DKI Butuh 650 Sumur Pantau

Sumber:Suara Pembaruan - 19 April 2008
Kategori:Air Minum

[JAKARTA] Pemerintah Provinsi (Pemrov) DKI Jakarta perlu menambah penyediaan sumur pantau guna memantau kegiatan eksploitasi (pengambilan) air tanah oleh warga Jakarta.

Kepala Dinas Pertambangan DKI Jakarta Peni Susanti saat ditemui SP di kantornya di Jakarta Timur, Jumat (18/4) menuturkan, saat ini DKI hanya memiliki 50 buah sumur pantau. Padahal idealnya, DKI memerlukan 650 sumur pantau. Sumur pantau itu mestinya tiap 5-10 hektare (ha) harus ada satu sumur pantau. Dengan kondisi maka bisa dideteksi apakah warga sudah mengambil air tanah sesuai ketentuan atau tidak.

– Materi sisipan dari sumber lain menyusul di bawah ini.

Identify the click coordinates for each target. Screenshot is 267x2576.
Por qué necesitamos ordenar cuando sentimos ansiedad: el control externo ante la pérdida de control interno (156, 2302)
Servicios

Kalau hanya jumlahnya 50 buah, padahal kebutuhannya 650 buah, maka tentu sangat sulit memantau aktivitas warga terkait pengambilan air tanah, jelasnya.

Dikatakan, sumur pantau adalah alat untuk mendeteksi kegiatan warga dalam pengambilan air tanah. Dengan alat itu dapat diketahui apakah pengambilan air tanah sudah sesuai ketentuan atau tidak.

Alat ini dipasang di bawah tanah pada kedalaman tertentu. Harganya sekitar Rp 50 juta per buah. Jika ditambah dengan biaya pengeboran yang mencapai sekitar Rp 200 juta, maka total pemasangan alat ini mencapai Rp 250 juta per unit. Jika dikalikan dengan kebutuhan 650 buah maka total dana yang dibutuhkan mencapai Rp 162,5 miliar.

"Biayanya kurang lebih seperti itu, tetapi itu bergantung pada kedalaman. Lebih dalam bisa lebih mahal," katanya.

Pada kesempatan itu, ia juga menegaskan, akibat eksploitasi air tanah terjadi land subsidence (penurunan tanah) di Ibukota. Penurunan paling dalam terjadi di Jakarta Utara dan terus melanda ke Jakarta Selatan.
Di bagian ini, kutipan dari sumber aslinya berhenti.